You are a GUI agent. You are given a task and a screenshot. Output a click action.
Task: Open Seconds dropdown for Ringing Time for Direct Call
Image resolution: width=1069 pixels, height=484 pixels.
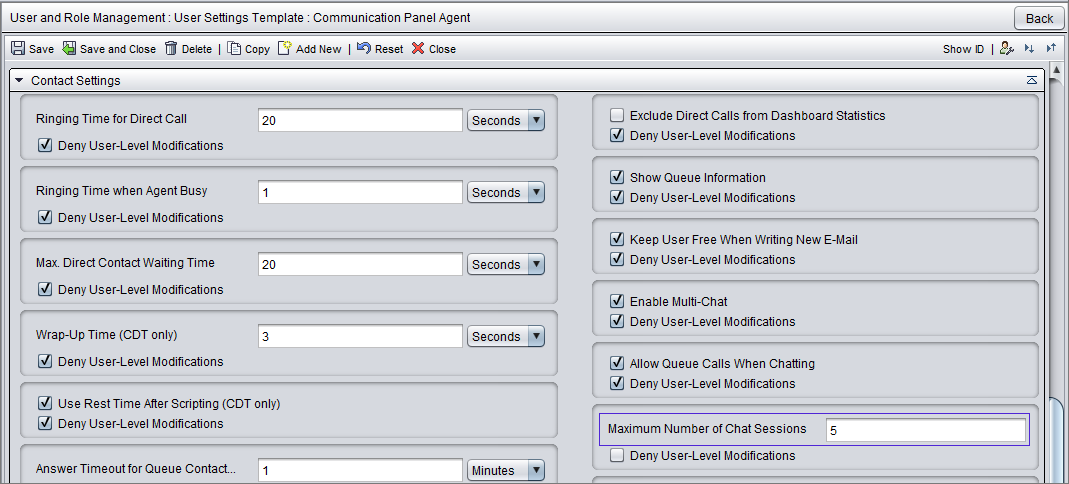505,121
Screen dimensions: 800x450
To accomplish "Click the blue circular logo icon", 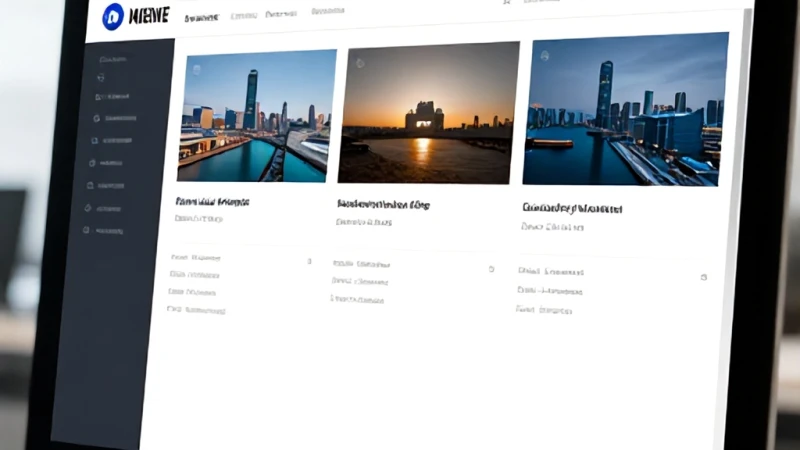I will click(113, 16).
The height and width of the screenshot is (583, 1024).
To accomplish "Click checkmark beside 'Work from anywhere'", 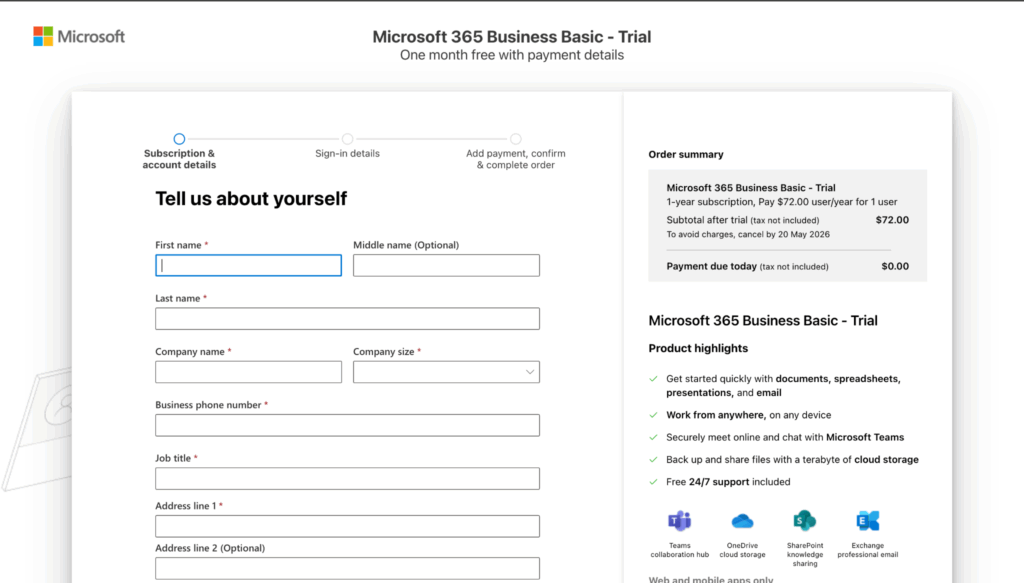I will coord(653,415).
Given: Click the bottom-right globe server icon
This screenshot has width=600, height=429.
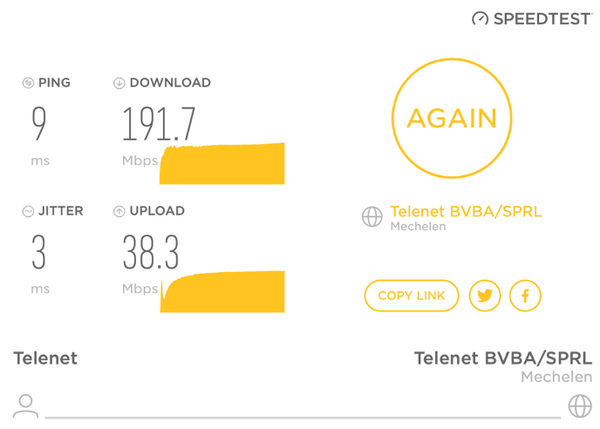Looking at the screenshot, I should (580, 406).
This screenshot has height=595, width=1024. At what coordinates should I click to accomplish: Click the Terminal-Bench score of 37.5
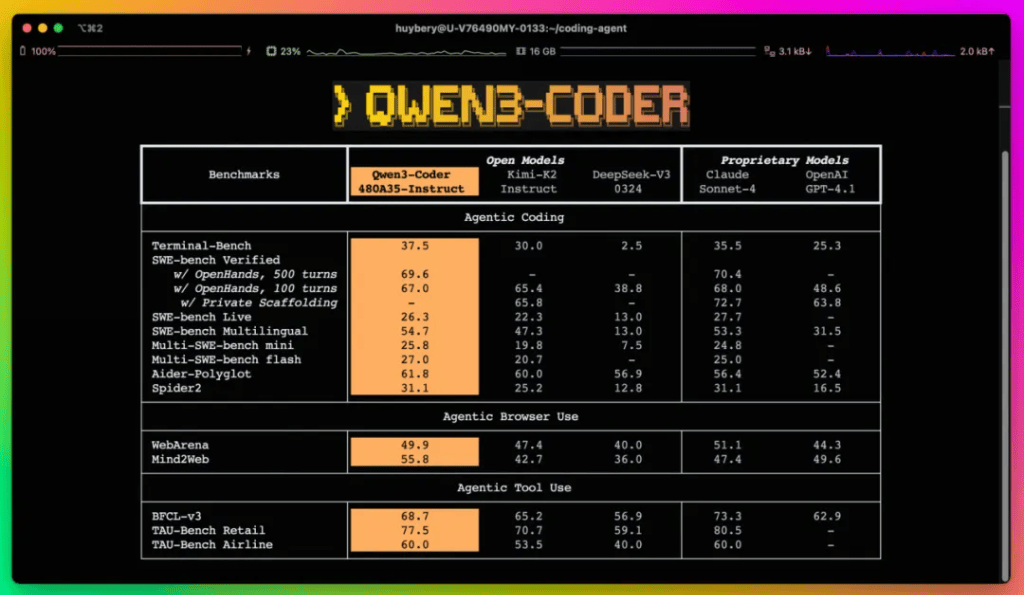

- **What this task involves**:
Return only the lines running from the top of the data to the line that holds "Screen dimensions: 800x450". Include both of those lines, but skip the pictures.

- **Result of the exercise**:
You are a GUI agent. You are given a task and a screenshot. Output a click action.
Task: Open Seconds dropdown for Ringing Time for Direct Call
Image resolution: width=1069 pixels, height=484 pixels.
505,121
Screen dimensions: 800x450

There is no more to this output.